DoorProtect Plus Fibra werkt alleen als onderdeel van het Ajax-systeem en communiceert met de hub via het beveiligde Fibra-protocol. Het communicatiebereik is maximaal 2.000 m bij gebruik van een U/UTP-getwist paar van cat. 5 kabel.

DoorProtect Plus Fibra maakt deel uit van de bekabelde apparaten uit de Fibra-productlijn. Alleen geaccrediteerde Ajax Systems-partners mogen de Fibra-producten aanschaffen, installeren en beheren.

Functionele elementen

  1. DoorProtect Plus Fibra-detector.
  2. Grote magneet.
  3. Kleine magneet.
  4. Led-indicatie.
  5. Achterpaneel van de behuizing van de detector. Gebruikt als bevestiging.
  6. Geperforeerd deel van het montagepaneel. Dit is noodzakelijk om de sabotagebeveiliging te activeren bij pogingen om de detector van het oppervlak los te maken. Breek het niet af.
  7. Geperforeerd deel om kabels door de muur te leiden.
  8. Geperforeerd deel voor het geleiden van kabels aan de onderkant van de detector.
  9. Klemmenblok voor het aansluiten van de detector.
  10. QR-code met de apparaat-ID. Wordt gebruikt om verbinding te maken met het Ajax-systeem.
  11. Eerste sabotagebeveiliging. Wordt geactiveerd bij een poging om de behuizing van de detector te openen.
  12. Gat om het montagepaneel met een schroef te bevestigen.
  13. Tweede sabotagebeveiliging. Activeert een sabotagebeveiliging bij een poging om de detector van het oppervlak los te maken.

Werkingsprincipe

DoorProtect Plus Fibra is een bekabelde openings-, trillings- en tiltdetector. Het wordt met een kabel op de hub aangesloten en maakt gebruik van het Fibra-protocol.

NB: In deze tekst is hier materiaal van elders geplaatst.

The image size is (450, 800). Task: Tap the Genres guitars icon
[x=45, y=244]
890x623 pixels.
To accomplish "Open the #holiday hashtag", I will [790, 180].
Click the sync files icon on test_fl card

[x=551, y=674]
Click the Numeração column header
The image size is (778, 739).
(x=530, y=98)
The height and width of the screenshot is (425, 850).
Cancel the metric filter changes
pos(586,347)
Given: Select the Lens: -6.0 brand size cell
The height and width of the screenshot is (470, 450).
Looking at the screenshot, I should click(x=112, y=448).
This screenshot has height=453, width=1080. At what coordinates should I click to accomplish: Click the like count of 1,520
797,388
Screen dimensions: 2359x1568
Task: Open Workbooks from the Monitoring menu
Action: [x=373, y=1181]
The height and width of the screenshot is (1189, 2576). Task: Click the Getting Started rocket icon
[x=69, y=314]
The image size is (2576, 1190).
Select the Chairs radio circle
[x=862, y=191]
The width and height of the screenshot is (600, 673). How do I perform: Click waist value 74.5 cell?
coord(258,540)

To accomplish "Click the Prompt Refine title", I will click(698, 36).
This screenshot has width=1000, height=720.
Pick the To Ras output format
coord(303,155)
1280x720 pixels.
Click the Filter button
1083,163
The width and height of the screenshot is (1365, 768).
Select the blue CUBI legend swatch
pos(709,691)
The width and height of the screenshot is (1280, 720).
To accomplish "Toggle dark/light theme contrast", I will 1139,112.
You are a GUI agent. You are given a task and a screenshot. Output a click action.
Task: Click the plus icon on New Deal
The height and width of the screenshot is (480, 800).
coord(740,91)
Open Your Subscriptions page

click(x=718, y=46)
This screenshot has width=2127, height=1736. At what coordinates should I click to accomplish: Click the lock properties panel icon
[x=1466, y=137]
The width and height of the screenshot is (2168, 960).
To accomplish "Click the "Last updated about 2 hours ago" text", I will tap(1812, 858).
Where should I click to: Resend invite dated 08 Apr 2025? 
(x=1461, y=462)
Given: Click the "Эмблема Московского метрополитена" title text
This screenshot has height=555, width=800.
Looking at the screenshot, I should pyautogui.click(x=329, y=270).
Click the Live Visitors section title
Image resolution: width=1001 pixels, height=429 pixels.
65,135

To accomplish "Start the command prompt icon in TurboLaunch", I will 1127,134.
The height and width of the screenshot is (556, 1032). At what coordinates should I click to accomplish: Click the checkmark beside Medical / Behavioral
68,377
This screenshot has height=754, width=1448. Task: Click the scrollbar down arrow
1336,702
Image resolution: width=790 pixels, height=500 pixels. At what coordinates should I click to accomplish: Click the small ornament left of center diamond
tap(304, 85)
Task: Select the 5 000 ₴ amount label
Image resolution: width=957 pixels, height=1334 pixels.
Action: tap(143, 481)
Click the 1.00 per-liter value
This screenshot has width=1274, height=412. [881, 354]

De detector reageert op drie soorten alarmen: opening, trilling en tilt.

Als het alarm afgaat, stuurt de ingeschakelde DoorProtect Plus Fibra binnen 0,15 seconden een alarmsignaal naar de hub, activeert het de sirenes die op de hub zijn aangesloten, en stelt het de gebruiker en het beveiligingsbedrijf op de hoogte.

Gebruikers weten exact waar en wanneer een alarm is gedetecteerd. De waarschuwingen bevatten de naam van de hub (naam van het beveiligd object), de naam van het apparaat en de virtuele ruimte waaraan de detector is toegewezen.

Openingsdetectie

De detector registreert het openen van deuren of ramen met een reedschakelaar.

Het gevoelige element van de detector is een reedschakelaar (ingebouwd contact). Dit is een kleine buis met een open contactgroep erin. Wanneer een magneet naar de detector wordt gebracht, wordt er een magnetisch veld opgewekt en worden de contacten van de detector gemagnetiseerd, aangetrokken en gesloten. Door het raam of de deur te openen, beweegt de magneet weg van de reedschakelaar waardoor het circuit wordt geopend en de detector de opening detecteert.

Schokdetectie

Om schokken en trillingen te detecteren, is de detector uitgerust met een ingebouwde versnellingsmeter. Deze reageert op pogingen tot inbraak, bijvoorbeeld een poging om een deur/raam open te breken of een deurslot door te boren.

Detecteert kanteling

De tiltsensor detecteert de verticale afwijking van de as van een apparaat. Voordat het systeem wordt ingeschakeld, onthoudt de sensor de oorspronkelijke positie en activeert het als de afwijking meer dan 5° is (hang af van de instellingen). Hierdoor kan het systeem ramen beschermen, inclusief dakramen, en het systeem inschakelen wanneer het raam in de ventilatiestand staat. U moet alleen de hoofddetector van tevoren uitschakelen in de instellingen.

Fibra-protocol voor gegevensoverdracht

De detector maakt gebruik van de Fibra-technologie om alarmen en gebeurtenissen te versturen. Dit bekabelde protocol voor gegevensoverdracht zorgt voor een snelle en betrouwbare tweerichtingscommunicatie tussen de hub en de verbonden apparaten.

Verbind een bekabelde detector van derden

U kunt een externe bekabelde NC (normaal gesloten)-detector aansluiten op DoorProtect Plus Fibra. Dat kan elke soort detector zijn: beweging, opening, trilling.

DoorProtect Plus Fibra levert geen voeding aan een detector van derden. Deze moet apart worden aangesloten. Voor het type en de invoerspanning van de detector van derden kunt u de documentatie van het apparaat raadplegen of contact opnemen met de technische ondersteuningsdienst van de fabrikant.

Gebeurtenissen verzenden naar de meldkamer

Het Ajax-systeem kan alarmmeldingen naar de PRO Desktop-bewakingsapp versturen, en naar de meldkamer in bestandsformaten van SurGard (Contact ID), SIA (DC-09), ADEMCO 685 en andere protocollen.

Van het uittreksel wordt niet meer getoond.